Extracted data entries:

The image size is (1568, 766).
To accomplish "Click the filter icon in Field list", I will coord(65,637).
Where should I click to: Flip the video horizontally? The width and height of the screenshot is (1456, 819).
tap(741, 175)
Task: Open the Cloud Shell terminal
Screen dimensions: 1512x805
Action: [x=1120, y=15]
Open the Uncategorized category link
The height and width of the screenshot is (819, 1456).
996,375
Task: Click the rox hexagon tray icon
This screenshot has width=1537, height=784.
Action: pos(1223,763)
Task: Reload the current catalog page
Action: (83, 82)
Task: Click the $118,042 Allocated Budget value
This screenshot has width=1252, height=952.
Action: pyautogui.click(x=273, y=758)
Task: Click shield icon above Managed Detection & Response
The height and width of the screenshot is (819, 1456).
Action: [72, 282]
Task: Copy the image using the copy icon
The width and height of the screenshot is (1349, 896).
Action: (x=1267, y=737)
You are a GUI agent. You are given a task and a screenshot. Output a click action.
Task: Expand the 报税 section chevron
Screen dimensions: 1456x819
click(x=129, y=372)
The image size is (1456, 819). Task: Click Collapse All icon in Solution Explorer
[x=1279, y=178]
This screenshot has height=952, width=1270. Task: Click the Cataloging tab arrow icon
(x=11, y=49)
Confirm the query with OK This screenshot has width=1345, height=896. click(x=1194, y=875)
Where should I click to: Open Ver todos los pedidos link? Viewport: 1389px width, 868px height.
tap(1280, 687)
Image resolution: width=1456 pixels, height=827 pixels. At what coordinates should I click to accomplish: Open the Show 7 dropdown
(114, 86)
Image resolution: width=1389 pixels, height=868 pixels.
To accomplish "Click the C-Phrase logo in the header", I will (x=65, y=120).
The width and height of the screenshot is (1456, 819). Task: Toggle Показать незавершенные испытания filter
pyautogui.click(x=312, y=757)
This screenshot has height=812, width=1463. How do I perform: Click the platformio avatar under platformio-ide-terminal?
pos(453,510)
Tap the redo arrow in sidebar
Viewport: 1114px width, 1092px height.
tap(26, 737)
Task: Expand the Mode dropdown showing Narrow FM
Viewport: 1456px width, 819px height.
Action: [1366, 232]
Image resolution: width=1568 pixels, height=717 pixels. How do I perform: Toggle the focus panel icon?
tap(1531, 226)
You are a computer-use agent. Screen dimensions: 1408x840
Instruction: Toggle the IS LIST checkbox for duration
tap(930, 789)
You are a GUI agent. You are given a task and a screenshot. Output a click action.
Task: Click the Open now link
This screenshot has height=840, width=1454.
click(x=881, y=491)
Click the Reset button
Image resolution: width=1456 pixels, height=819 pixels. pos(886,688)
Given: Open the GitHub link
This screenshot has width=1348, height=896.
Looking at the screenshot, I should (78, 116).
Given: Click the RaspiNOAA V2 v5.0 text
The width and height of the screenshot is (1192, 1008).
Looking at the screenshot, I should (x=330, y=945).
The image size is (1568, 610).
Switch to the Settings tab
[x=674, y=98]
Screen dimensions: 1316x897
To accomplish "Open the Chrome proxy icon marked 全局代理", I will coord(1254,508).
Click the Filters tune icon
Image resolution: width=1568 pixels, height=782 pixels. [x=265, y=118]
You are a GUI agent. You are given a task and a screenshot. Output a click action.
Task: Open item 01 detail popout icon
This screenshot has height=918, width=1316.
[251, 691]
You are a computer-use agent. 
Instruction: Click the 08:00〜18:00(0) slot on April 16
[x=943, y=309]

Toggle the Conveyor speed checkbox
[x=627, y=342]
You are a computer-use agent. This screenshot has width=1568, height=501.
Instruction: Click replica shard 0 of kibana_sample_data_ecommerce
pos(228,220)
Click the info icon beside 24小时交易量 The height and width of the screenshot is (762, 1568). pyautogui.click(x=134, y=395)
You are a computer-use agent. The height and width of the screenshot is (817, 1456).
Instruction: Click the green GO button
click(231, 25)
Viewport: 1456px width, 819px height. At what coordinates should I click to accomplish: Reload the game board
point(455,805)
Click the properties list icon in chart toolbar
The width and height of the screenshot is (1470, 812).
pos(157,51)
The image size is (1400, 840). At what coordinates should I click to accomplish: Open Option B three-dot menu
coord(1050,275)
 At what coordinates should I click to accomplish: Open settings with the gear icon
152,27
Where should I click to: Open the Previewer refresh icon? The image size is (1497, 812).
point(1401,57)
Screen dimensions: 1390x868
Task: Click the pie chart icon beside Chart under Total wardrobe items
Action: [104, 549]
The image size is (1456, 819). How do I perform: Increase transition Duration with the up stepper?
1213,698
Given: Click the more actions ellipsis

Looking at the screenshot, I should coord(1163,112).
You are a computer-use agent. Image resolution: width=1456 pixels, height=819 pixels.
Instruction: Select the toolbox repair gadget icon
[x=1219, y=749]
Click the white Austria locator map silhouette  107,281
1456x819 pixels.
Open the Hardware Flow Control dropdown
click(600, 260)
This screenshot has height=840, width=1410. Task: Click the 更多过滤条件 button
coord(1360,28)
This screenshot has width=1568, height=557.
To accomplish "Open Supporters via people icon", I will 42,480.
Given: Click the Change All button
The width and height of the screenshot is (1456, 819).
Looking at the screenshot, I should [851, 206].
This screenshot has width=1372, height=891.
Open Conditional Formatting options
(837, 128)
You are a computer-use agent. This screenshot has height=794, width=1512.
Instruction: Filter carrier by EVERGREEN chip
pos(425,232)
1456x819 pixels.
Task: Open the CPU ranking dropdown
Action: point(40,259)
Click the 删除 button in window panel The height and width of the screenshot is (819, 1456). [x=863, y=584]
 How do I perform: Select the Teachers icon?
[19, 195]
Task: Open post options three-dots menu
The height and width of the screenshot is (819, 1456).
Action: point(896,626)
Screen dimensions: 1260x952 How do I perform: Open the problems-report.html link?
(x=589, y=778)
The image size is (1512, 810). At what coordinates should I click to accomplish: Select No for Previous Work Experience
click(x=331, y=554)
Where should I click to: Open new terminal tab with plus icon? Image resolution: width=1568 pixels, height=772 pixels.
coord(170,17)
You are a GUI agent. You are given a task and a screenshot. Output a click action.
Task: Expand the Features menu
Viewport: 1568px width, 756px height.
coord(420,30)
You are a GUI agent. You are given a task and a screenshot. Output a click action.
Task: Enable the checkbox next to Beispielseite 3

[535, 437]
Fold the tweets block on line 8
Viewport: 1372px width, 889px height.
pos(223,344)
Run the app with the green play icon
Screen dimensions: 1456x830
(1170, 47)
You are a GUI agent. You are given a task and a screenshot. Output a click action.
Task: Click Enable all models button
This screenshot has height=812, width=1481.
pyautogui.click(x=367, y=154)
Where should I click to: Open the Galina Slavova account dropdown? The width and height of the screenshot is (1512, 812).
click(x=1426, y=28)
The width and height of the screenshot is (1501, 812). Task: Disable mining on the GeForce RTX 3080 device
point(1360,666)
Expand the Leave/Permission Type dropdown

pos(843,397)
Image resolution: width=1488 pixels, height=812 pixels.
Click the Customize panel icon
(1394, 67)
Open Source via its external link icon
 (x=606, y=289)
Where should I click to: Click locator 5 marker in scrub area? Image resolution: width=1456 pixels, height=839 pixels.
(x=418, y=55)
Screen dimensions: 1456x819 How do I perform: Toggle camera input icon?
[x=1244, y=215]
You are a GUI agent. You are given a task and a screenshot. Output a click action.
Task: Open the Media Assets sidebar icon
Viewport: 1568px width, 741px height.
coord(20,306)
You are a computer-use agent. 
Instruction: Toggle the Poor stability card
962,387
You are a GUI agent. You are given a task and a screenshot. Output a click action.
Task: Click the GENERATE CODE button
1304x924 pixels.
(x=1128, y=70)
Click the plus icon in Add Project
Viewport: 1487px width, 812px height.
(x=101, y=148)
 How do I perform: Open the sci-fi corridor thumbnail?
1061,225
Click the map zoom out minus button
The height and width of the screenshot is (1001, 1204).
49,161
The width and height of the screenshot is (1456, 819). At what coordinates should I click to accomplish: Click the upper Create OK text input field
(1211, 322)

**What is needed:**
From the entries, find how many lines contain "will" and give the number alone.

**Task response:**
4